Marguerite
London / 2008

Wunderschön oder ziemlich langweilig: Die Castaufnahme zum West-End-Flop von Michael Legrand und Alain Boubil lässt beide Urteile zu.


Beim Londoner Publikum ist das Musical über die Liebe zwischen einem jungen Jazzpianisten und der 40-jährigen Geliebten eines Nazigenerals im besetzten Frankreich durchgefallen. Lohnt es sich trotzdem, die Castaufnahme zu kaufen? Schwierig zu sagen, denn über die CD lassen sich guten Gewissens zwei völlig unterschiedliche Rezensionen schreiben. Entscheiden Sie selbst, in welcher Sie sich wiederfinden:1. “Marguerite” ist wunderschön. Endlich mal wieder ein Musical-Drama im Stile der 1990er-Jahre. Ruhige Frauensoli mit Klavierbegleitung, unheilschwangere Reflektionen, wütende Anklagen, große Liebesschwüre, dazu stakkatoartig vorgetragene Ensemblenummern: Aus den Zutaten von “Martin Guerre”, “Phantom der Oper” und “Jekyll & Hyde” hat das Kreativteam (als Co-Autoren werden auch Claude-Michel Schönberg, Jonathan Kent und Herbert Kretzmer genannt) ein schwermütiges, dramatisches Werk komponiert. Soundeffekte wie Schlachtendonnern, verrauschte Radiodurchsagen und Sirenen schaffen eine authentische Atmosphäre.
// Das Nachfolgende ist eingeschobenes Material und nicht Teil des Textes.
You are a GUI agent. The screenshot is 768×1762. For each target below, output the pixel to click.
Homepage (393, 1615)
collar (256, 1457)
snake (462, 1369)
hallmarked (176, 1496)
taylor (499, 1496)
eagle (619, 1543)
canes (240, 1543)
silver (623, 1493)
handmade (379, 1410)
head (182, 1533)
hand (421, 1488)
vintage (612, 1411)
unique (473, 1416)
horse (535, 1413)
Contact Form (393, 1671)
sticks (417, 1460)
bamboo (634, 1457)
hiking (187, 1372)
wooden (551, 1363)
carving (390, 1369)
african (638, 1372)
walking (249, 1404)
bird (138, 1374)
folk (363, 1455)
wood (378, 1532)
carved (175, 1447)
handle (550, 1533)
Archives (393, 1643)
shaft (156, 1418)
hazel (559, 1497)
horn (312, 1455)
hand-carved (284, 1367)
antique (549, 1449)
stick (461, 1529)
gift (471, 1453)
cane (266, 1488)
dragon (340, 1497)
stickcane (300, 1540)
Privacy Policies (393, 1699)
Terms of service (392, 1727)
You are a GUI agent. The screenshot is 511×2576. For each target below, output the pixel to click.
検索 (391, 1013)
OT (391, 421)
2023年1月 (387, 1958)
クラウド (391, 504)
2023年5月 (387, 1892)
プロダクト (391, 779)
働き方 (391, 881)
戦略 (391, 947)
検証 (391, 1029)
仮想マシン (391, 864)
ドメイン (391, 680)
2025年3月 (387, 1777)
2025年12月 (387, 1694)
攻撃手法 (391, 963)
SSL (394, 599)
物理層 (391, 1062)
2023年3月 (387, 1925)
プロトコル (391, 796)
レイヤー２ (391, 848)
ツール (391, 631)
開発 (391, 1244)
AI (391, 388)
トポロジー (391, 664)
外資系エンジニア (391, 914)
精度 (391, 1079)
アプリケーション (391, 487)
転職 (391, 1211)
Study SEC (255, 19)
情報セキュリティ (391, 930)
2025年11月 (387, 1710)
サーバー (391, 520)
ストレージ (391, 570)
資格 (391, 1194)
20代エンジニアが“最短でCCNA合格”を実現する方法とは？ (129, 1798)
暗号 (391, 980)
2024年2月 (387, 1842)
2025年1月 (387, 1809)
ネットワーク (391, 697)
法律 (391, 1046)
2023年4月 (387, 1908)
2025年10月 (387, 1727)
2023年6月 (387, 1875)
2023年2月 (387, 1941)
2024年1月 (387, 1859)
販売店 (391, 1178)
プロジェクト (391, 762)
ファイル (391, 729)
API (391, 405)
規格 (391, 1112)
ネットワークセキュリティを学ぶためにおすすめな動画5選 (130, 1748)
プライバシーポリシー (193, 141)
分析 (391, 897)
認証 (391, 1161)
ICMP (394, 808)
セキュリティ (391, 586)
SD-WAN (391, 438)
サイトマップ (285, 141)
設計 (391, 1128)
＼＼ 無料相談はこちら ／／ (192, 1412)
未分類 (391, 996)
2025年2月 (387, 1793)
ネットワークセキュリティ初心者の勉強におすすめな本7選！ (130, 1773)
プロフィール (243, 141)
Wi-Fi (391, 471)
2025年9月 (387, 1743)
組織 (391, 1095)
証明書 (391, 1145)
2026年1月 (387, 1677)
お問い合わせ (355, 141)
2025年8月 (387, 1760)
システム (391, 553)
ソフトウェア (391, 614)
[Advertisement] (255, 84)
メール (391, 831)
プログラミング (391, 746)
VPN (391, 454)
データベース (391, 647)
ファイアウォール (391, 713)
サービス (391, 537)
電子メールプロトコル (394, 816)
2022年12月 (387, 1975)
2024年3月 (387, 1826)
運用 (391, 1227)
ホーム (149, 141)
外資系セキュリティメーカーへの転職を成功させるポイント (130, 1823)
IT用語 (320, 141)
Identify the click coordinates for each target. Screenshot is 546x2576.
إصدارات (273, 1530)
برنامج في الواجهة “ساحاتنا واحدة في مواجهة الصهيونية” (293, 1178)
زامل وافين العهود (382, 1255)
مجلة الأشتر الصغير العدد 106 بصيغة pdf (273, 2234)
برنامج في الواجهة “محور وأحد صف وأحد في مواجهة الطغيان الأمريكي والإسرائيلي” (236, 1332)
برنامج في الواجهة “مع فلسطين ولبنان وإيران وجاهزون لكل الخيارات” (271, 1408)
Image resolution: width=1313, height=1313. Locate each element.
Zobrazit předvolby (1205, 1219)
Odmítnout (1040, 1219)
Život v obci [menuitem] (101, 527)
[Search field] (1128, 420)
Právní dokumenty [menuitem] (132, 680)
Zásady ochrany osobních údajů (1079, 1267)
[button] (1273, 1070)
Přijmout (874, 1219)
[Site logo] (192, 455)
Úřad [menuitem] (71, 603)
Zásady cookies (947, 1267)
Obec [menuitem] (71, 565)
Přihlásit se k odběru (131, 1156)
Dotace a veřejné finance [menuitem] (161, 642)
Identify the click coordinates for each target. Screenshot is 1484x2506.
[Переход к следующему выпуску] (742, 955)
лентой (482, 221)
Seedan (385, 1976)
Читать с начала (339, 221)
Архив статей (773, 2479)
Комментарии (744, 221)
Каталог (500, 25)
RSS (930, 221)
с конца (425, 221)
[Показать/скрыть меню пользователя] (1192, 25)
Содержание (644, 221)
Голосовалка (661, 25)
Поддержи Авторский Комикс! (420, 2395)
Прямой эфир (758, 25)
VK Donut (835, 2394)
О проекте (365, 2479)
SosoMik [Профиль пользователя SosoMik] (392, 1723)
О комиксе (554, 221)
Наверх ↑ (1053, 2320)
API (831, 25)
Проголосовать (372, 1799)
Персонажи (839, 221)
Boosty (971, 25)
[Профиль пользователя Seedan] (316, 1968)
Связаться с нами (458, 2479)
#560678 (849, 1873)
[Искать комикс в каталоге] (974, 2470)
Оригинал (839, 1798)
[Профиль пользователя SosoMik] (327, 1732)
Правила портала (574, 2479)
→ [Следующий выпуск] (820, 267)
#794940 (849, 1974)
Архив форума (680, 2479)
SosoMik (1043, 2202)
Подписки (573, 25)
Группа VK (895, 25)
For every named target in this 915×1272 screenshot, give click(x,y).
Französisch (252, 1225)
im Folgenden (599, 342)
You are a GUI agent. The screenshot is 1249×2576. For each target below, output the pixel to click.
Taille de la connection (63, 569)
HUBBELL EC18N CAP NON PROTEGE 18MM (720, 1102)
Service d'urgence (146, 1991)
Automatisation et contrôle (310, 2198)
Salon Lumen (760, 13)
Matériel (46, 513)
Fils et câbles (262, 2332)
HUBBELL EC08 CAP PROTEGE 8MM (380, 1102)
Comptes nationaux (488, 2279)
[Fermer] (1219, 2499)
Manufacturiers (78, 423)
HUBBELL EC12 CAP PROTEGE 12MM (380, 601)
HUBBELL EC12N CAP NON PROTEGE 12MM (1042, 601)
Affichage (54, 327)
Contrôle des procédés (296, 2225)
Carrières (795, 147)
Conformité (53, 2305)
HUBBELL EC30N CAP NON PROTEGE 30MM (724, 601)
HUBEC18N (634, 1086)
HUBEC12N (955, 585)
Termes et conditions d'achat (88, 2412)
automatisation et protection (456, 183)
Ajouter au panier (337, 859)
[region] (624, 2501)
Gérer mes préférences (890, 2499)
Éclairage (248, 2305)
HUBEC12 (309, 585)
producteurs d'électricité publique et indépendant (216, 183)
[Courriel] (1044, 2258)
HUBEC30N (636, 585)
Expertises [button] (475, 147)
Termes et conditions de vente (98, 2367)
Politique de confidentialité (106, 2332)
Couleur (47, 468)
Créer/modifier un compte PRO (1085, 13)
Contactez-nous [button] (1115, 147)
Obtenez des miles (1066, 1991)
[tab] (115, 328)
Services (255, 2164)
Warten Sie auf einen stürmischen Herbstabend, zünden Sie ein paar Kerzen an, drehen die Anlage laut und genießen Sie die großen Gefühle.2. “Marguerite” ist langweilig. Irgendwann geht einem die Dramatik auf den Geist. Julian Ovenden (Armand) spielt zwar einen 23-Jährigen, singt aber andauernd mit hörbar großer Geste und Vibrato. Ruthie Henshall (Marguerite) reflektiert ihre Situation ständig in dramatischen Worten und wird vom Komponisten zum Teil in Höhen geschickt, in denen ihre Stimme gepresst klingt. Auch die Ensemblenummern sind immer düster und vorwurfsvoll. Spätestens zur Hälfte der CD nervt das, zumal auch danach praktisch nichts Neues mehr kommt. Ein bisschen Marsch, ein bisschen Swing, ein bisschen Chanson – und ganz viel Ballade. Das ist einfach zu wenig Abwechslung für eine 25-Track-CD.